- **The request**
Recast everything from the line containing "This screenshot has width=711, height=400." down to the line containing "coord(468,363)" as a Markdown table with the columns Number and Line, numbering each line and skipping any blank ones. Leave the pictures out.

## start Material for the task

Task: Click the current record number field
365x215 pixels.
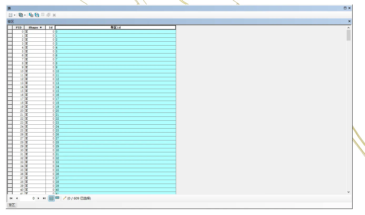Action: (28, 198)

## end Material for the task
## start Material for the task

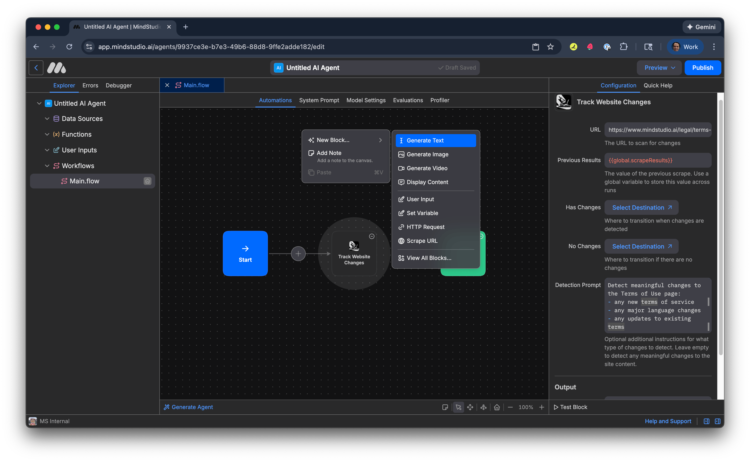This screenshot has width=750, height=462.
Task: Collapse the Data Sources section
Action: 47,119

## end Material for the task
## start Material for the task

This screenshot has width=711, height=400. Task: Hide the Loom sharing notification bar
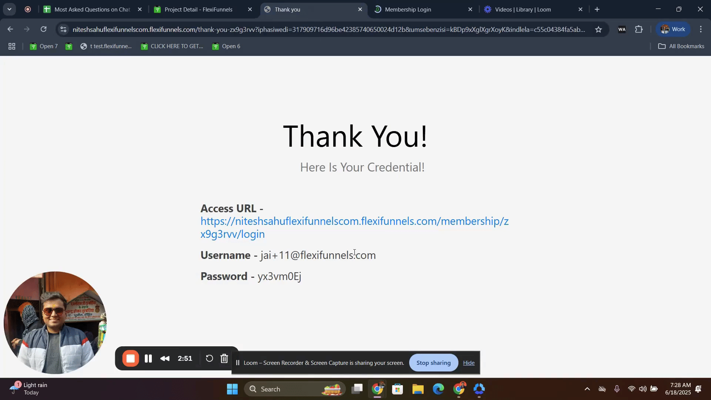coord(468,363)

## end Material for the task

- **Full response**
| Number | Line |
|---|---|
| 1 | This screenshot has width=711, height=400. Task: Hide the Loom sharing notification bar |
| 2 | coord(468,363) |